Камера моя была маленькой, не более двенадцати футов в длину и шести в ширину. Койка с жестким матрасом была вжата в стену, а ведро, в которое следовало справлять нужду, стояло в углу. Кроме этих удобств, другой мебели здесь не было. Некоторым заключенным повезло, у них за решетками открывался красивый вид, но мое окно выходило на тюремный двор, и в непогоду я кутался в постельное белье, обнимая себя руками, чтобы согреться, поскольку истрепанное одеяло плохо защищало от холода. Я слыхал, что на другой стороне здания заключенные разглядывали разные камни в глубине сада, я же лишь мечтал об этом простом удовольствии. Однако и мне отчасти улыбнулась удача – в том смысле, что обретался я один, тогда как многих насельников тюрьмы Хоенасперг[141]
отправляли в камеры по двое, и тогда тот, кто был сильнее, занимал койку, а другой ютился на полу. В любом случае изоляцию я предпочитал общению, особенно при повышенном уровне насилия в столь замкнутом пространстве.Режим дня всегда был одним и тем же. В шесть утра нас будили звуки гонга, и, выстроившись в цепочку, мы спускались в столовую на цокольном этаже, где каждому выдавали миску с черствой булкой, куском затвердевшего сыра и холодной сосиской, а также кружку тепловатой воды, вроде бы имевшей некогда мимолетное знакомство с чайными листьями. Это не было едой в моем понимании, и я долго привыкал к мучительному голоду, от которого страдал мой желудок. Порой, когда по камере пробегала крыса, я представлял себе, что я почувствовал бы, загнав ее в ловушку, содрав с нее кожу и поджарив над огнем. В любую погоду после завтрака нас выгоняли во двор, где мы молча маршировали целый час, а потом возвращались в камеры и просиживали там до полудня. Многие довели до совершенства умение засыпать когда вздумается, чтобы время не тянулось слишком долго, но я в этом искусстве не очень преуспел и обычно бодрствовал, работая над своими стихами. В полдень мы опять маршировали, и случалось, что охранники играли на музыкальных инструментах, чтобы мы могли поплясать, – танец куда лучше помогал размять ноги и разогнать кровь, пусть даже со стороны мы выглядели смехотворно. Я читал, что капитаны британских военных кораблей по той же причине побуждали матросов танцевать на палубе каждый вечер, и хотя поначалу казалось странным исполнять цвайфахер[142]
или лендлер[143] в компании с убийцами, ворами и насильниками, вскоре я преодолел это затруднение и свыкся с танцами.
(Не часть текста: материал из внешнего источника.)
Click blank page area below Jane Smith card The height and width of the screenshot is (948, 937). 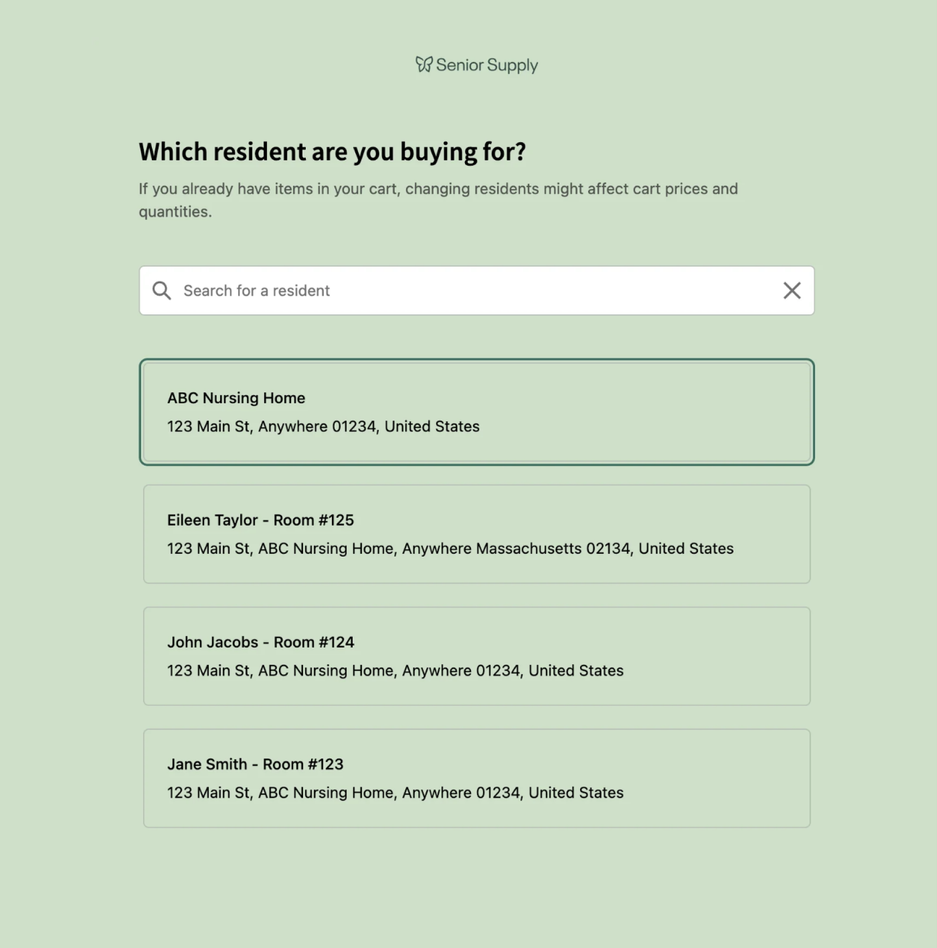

Более того, я присоединился к пятерке других мужчин – поджигателю, насильнику, вору и тем двоим, что убили пожилую женщину, позарившись на ее карманные часы, – обучавшихся танцу шуплаттлер[144], который мы исполняли, к восторгу других заключенных, а также охранников, встав в круг и размеренно шлепая себя по подошвам ботинок, бедрам и коленям в старинном баварском стиле.Днем давали еще одну тарелку с едой, которую охранники лукаво называли обедом, обычно это был гуляш с неподдающимся пережевыванию мясом и клецками, о которые можно было зубы сломать, а рядом с тарелкой лежал кусок черствого хлеба. Почему хлеб был всегда черствым, я так и не выяснил. Я догадывался, что мы ежедневно ели хлеб вчерашней выпечки, хотя было бы куда разумнее избавляться от несъеденного хлеба и каждое утро приступать к выпечке заново. Улучив момент, я сказал об этом начальнику тюрьмы, и он сперва уставился на меня, а затем расхохотался и похлопал меня по плечу, будто меня нарочно отправили сюда, чтобы я его развлекал. Его поведение я счел возмутительным, поскольку, будучи немцем, я ни разу не покидал своей родины и шутки не были моим коньком.
Раз в неделю нас приводили в подвал и заставляли стоять, раздетыми догола, рядами по десять человек в каждом, пока охранники поливали нас из шлангов. Хотя мы были грязными и от нас безбожно воняло, те, кто стоял впереди, корчились от боли, ибо давление в шлангах было чудовищным. Тем не менее я радовался этой боли и всегда становился в первом ряду, раскинув руки и наслаждаясь, пока вода лупила по моему телу. Вечер после помывки был единственным временны́м промежутком, когда я ощущал себя почти чистым.